TASK DESCRIPTION> Write out, word for word, only the lines from the one containing "Image resolution: width=2095" through the final line of the data.

Items listed in a dataset:
========================================================================

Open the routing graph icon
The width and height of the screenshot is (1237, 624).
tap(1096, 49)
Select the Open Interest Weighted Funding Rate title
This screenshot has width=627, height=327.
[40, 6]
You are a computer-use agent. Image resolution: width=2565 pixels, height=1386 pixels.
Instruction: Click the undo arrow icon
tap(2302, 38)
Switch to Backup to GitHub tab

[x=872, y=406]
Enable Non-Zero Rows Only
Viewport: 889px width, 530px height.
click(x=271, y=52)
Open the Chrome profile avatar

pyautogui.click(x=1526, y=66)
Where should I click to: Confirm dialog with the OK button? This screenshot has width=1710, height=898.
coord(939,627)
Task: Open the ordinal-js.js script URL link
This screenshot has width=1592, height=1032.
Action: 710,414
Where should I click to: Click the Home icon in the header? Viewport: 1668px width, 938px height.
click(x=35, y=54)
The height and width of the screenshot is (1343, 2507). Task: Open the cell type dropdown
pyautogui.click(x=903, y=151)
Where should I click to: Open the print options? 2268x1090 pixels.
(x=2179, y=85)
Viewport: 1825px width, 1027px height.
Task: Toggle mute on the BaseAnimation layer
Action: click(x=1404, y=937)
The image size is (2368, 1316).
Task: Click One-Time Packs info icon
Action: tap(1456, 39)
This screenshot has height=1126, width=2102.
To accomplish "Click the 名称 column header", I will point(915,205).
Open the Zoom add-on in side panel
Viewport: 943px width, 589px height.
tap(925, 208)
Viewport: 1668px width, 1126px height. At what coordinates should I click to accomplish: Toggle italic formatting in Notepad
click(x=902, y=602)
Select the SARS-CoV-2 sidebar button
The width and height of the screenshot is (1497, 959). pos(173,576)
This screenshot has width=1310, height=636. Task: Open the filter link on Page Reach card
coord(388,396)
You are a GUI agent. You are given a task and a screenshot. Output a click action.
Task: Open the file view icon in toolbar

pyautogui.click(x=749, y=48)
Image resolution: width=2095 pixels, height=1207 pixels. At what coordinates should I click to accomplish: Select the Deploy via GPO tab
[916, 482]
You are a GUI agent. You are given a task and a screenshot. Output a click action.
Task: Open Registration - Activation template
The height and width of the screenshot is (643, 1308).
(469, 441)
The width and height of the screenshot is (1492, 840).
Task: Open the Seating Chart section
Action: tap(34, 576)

========================================================================

WRITTEN RESPONSE>
Image resolution: width=2095 pixels, height=1207 pixels. At what coordinates should I click to accomplish: Select the Deploy via GPO tab
[916, 482]
You are a GUI agent. You are given a task and a screenshot. Output a click action.
Task: Open Registration - Activation template
The height and width of the screenshot is (643, 1308).
(469, 441)
The width and height of the screenshot is (1492, 840).
Task: Open the Seating Chart section
Action: tap(34, 576)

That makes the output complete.